**WORK REQUIRED**
At the line containing "Where should I click to: Toggle", start repeating the entries exactly, and continue through the last line.
── THE DATA
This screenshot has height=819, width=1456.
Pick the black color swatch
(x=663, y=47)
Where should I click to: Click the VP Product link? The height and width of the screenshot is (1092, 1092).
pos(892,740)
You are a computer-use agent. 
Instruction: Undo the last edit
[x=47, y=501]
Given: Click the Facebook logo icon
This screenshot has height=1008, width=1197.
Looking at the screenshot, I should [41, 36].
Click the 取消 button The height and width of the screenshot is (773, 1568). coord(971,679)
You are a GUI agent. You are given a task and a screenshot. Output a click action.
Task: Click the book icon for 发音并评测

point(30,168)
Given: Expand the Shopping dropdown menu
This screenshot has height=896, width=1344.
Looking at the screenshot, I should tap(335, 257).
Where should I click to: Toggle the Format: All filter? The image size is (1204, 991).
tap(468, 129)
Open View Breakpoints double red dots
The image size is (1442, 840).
────
**TASK RESPONSE**
Where should I click to: Toggle the Format: All filter? The image size is (1204, 991).
tap(468, 129)
Open View Breakpoints double red dots
The image size is (1442, 840).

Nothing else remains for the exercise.